Reading passage
== Segment start ==
COSE490: Understand the fundamentals of Reinforcement Learning, and basic techniques
전산학특강(강화학습)에 대한 정리 repository입니다.
Basic RL 기법부터 DQN 까지의 과제 수행 내역들을 담고 있습니다.
Goal: The goal of the first homework is (i) to let the student familiar with the simulator environment, called Open AI Gym, and (ii) to understand the basic programming structure for the RL.
Tasks: Use the provided file, and run the program in there. Understand how one can implement policy evaluation, policy improvement, policy iteration, and value iteration.
-
Task 1: Construct program environment to run the provided program (e.g., python, jupyter notebook, and programs for RL and Open AI Gym). The provided file is in the format of “jupyter notebook”
-
Task 2: Make the (provided) program run without error.
Goal: The goal of the second homework is (i) to let the student familiar with implementing an RL algorithm, and (ii) to understand the online rollout algorithm.
Tasks: Use the provided notebook file, and complete the function call “do_rollout”.
- We have modified the Frozen Lake (FL). See the new MDP environment descried in matrix “P” (See line 72 in [5] of the notebook file). The transitions and rewards are deterministic1. There is no hole. Instead, we consider several states that, when entering, we will get negative reward (-5 or -10). The following is the reward value for each (state, action) – state is shown in blue and action in each direction.
Goal: The goal of the third homework is to practice D-eep Q Network (DQN).
-
(i) In previous homework, you implemented lookup table to save values of state-action pairs. This was possible because state-action space was small.
-
(ii) In this homework, you train the agent with DQN algorithm which use neural networks to approximate Q function. Tasks: Use the provided notebook file, and complete the functions.
-
In this homework, we use taxi environment (“Taxi-v3”) provided by Open AI Gym. Find the environment details at
https://github.com/openai/gym/blob/master/gym/envs/toy_text/taxi.py (Detailed descriptions and codes are also provided in the first cell of given notebook.) The goal of this environment is to control taxi to pick up a customer and get to destination.
.
== Segment end ==
Directions
**A.** According to the reinforcement learning coursework page, why could the earlier homework save values of state-action pairs in a lookup table?
**B.** Write the next part of the reinforcement learning coursework page, starting after its last sentence.
These rows come from a different source than the text.

Stored records
== Segment start ==
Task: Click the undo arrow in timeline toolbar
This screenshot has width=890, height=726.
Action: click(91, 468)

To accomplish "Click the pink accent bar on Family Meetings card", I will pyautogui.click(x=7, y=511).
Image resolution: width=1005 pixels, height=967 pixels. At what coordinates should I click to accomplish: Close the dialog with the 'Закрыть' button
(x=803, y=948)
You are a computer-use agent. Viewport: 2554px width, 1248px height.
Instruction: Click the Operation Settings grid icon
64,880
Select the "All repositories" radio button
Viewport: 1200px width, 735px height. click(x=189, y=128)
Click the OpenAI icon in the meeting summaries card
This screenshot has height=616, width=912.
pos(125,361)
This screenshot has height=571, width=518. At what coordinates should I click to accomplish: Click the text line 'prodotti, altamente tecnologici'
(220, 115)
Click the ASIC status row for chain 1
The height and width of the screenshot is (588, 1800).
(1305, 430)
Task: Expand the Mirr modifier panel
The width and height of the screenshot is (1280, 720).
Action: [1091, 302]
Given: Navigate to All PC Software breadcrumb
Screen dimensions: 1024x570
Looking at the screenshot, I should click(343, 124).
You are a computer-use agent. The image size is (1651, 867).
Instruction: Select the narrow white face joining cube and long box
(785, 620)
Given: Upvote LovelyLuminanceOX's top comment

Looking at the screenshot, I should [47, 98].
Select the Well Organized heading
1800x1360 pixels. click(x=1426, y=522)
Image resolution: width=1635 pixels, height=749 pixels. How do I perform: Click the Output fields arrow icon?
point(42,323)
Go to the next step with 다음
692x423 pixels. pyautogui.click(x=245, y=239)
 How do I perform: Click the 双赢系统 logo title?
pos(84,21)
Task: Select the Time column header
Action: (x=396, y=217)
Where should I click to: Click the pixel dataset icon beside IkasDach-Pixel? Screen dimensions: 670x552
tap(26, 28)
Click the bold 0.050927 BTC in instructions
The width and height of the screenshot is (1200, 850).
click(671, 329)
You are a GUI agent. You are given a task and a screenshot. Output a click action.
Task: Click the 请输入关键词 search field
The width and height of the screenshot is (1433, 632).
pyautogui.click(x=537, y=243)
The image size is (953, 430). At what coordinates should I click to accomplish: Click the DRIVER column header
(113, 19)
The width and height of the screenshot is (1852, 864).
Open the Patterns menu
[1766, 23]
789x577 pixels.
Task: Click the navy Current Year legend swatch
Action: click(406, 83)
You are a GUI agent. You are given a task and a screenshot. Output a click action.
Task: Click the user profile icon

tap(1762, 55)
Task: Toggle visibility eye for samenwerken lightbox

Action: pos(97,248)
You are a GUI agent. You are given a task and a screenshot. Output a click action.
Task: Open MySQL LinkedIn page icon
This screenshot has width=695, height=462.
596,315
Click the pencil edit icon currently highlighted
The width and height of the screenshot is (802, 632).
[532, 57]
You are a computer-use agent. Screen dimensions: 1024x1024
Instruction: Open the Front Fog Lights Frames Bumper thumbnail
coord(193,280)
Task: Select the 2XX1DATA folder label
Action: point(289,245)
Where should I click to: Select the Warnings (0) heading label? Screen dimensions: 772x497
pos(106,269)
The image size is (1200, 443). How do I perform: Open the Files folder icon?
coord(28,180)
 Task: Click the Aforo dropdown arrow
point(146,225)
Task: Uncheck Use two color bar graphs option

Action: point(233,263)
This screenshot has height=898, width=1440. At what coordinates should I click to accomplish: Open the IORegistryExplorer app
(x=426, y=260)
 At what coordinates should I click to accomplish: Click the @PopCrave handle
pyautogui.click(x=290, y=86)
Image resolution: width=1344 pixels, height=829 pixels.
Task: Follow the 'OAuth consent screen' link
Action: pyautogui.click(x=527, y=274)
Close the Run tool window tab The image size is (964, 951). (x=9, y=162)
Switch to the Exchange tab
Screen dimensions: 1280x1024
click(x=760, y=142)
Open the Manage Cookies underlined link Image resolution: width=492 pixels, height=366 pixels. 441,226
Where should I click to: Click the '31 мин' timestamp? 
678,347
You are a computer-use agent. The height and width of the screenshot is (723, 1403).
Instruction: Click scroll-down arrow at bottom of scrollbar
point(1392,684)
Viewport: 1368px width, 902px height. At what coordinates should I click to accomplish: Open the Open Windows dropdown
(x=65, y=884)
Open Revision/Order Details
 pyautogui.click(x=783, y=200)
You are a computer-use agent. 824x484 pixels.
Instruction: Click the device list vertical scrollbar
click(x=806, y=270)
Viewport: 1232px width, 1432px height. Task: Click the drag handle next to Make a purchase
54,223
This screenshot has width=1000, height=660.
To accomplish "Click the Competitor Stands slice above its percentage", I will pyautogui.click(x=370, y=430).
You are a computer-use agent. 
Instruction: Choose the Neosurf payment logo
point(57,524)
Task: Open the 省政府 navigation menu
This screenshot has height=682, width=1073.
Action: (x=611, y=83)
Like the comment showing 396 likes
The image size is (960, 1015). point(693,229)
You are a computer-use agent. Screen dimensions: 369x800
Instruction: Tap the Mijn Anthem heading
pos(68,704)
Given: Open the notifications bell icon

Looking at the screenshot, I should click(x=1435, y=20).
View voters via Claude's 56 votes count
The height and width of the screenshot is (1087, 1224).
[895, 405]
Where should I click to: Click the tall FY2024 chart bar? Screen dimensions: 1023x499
== Segment end ==
Task answers
**A.** A lookup table was possible because the state-action space in that earlier homework was small.

**B.**
-
We consider 5x5 space with total 25 “squares”, in which there are four designated “locations” in the grid world indicated by R(ed), G(reen), Y(ellow), and B(lue). When the episode starts, the taxi starts off at a random square and the passenger is at a random location. The taxi drives to the passenger's location, picks up the passenger, drives to the passenger's destination (another one of the four specified locations), and then drops off the passenger. Once the passenger is dropped off, the episode ends.
-
Observations There are 500 discrete states since there are 25 taxi positions,5 possible locations of the passenger (including the case when the passenger is in the taxi), and 4 destination locations.
-
Passenger locations
- 0: R(ed)
- 1: G(reen)
- 2: Y(ellow)
- 3: B(lue)
- 4: in taxi
-
Destinations:
- 0: R(ed)
- 1: G(reen)
- 2: Y(ellow)
- 3: B(lue)
-
Actions: There are 6 discrete deterministic actions:
- 0: move south
- 1: move north
- 2: move east
- 3: move west
- 4: pickup passenger
- 5: drop off passenger
-
Rewards:
- There is a default per-step reward of -1
- Delivering the passenger: +20
- Executing "pickup" and "drop-off" actions without passenger: -10
-
State space = (taxi_row, taxi_col, passenger_location, destination)
-
Task 1: Complete the main code and the training function (marked in the notebook). We recommend you to refer to the sources cited in the head of notebook. If you refer to other sources, you MUST specify those references (in the notebook as “Markdown”).
-
Task 2: Optimize several parameters (marked in the notebook). Even after you successfully complete Task 1, the results may not be satisfactory due to non-optimized parameters. You should delicately tune the parameters to achieve good performance.